Half a dozen characters get great scenes or monologues--Maceo is the hero's sidekick but gets a speech where he lays out why he's terrified of Miss Nadine, a regular at the Honeydripper that isn't there for the music, the food or to drink--and he savors every syllable as he tells the story of how she got back at a man who did her wrong. Possum plays off of Sonny and Purvis in two different scenes that lay out the history of the protagonist and show just how much effort Harmony is putting in to crushing Pinetop's soul. Stacy Keach plays his role like a lazy cat--he's been in control of the town for so long that people have lived their entire lives with him at the top of the pyramid, and he doesn't seem to believe that any real effort is required any more to get obedience from the black population (and he appears to be right; picking a fight with the law would be suicidally stupid for a black man in Alabama in 1950, fable or not).

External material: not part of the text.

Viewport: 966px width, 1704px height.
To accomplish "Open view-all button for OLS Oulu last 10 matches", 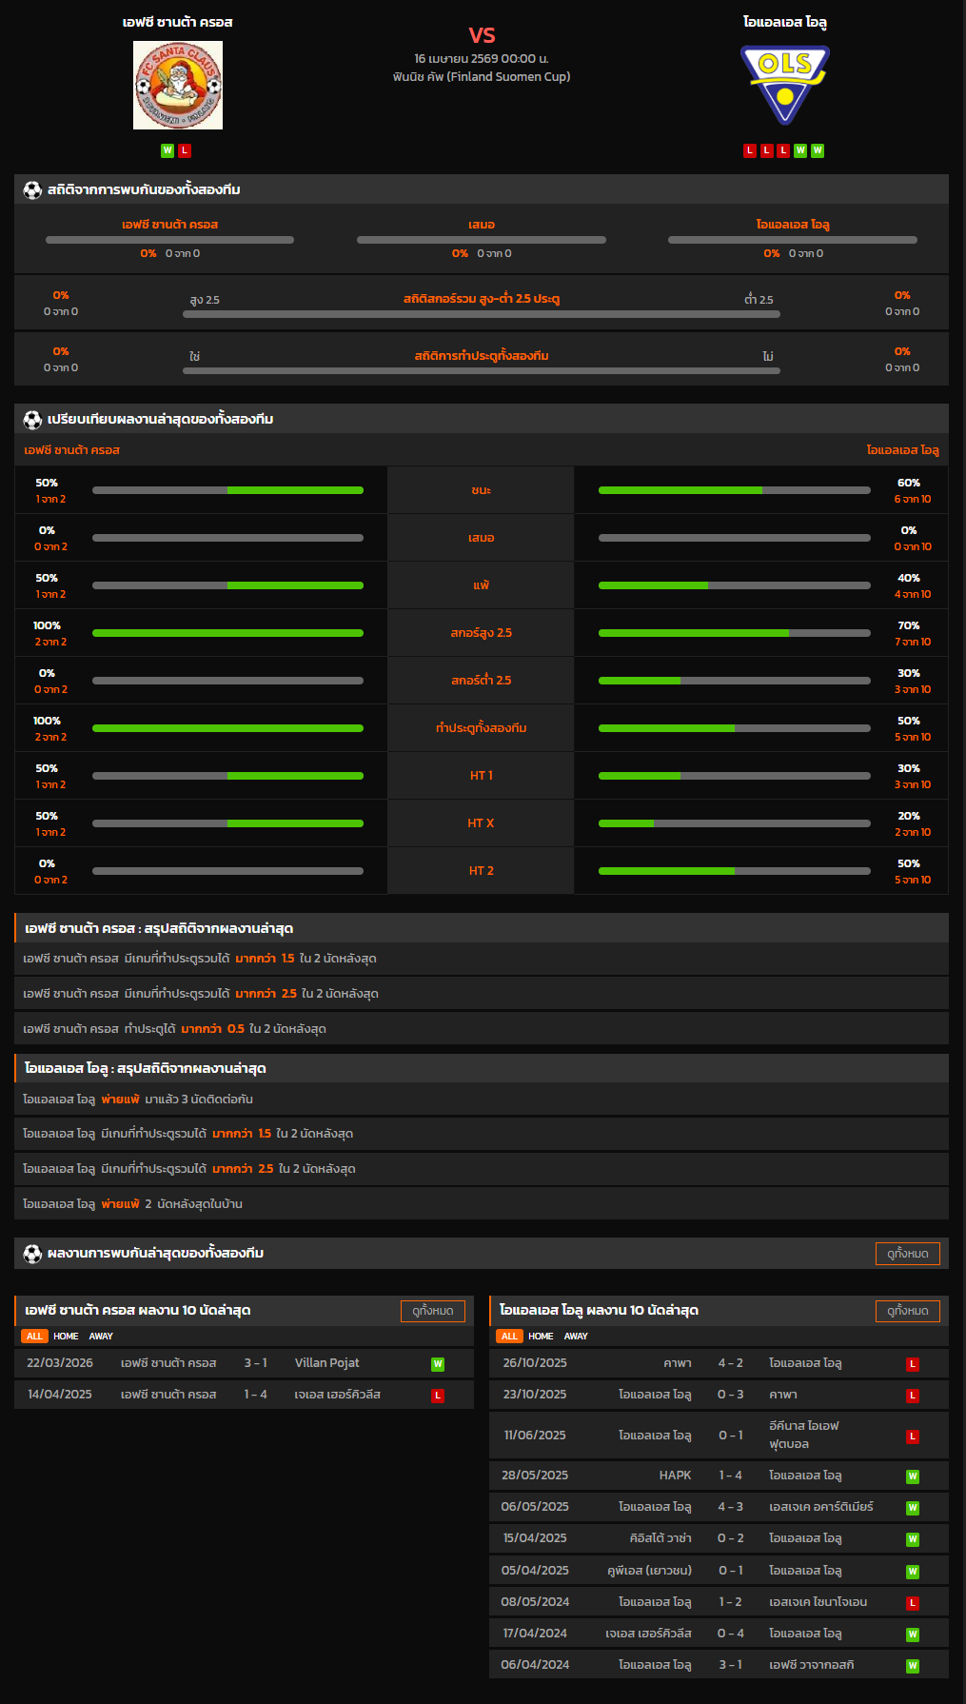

As another reward to the audience, the soundtrack is beyond spectacular. If you have any interest at all in the blues, R&B or R&R, you owe it to yourself to watch this movie, and to listen to it. The performances were captured live by actors doing their own playing (or, if you prefer, musicians doing their own acting) with the exception of Danny Glover's piano man. But Glover carries every frame of the movie and his portrayal of the fiercely independent Pinetop Purvis anchors the entire film; his refusal to go down without a fight and his obvious love and concern for his wife and stepdaughter ground the movie in its time and place. He looks like he's been losing against the world for decades but doesn't have it in him to even consider trying to quit. His monologue about the day a house slave first encountered a piano reminds me of Jonathan Richman's "Monologue about Bermuda", a spoken-word piece where he explains the song he's singing by doing three different impressions of three different performers using only his guitar and voice, but with a history of pain instead of one about getting paid to play guitar at a hotel in the Caribbean.
If you haven't seen a John Sayles movie before I envy you, and Honeydripper makes a great place to start. It's a fable about 20th century American history with scope and grandeur; all the actors bring their A game and all the musicians knew they were making something really special. The weight of the past bearing down on people in the present is a common theme of his films, and in this one there's a frank acceptance of just what race in America means and the true value of escape and entertainment, even for a moment. The rich and powerful take advantage of the poor and powerless. The old ways die, the new ways are born. The fields are green, then brown, then green again. The music keeps rolling on.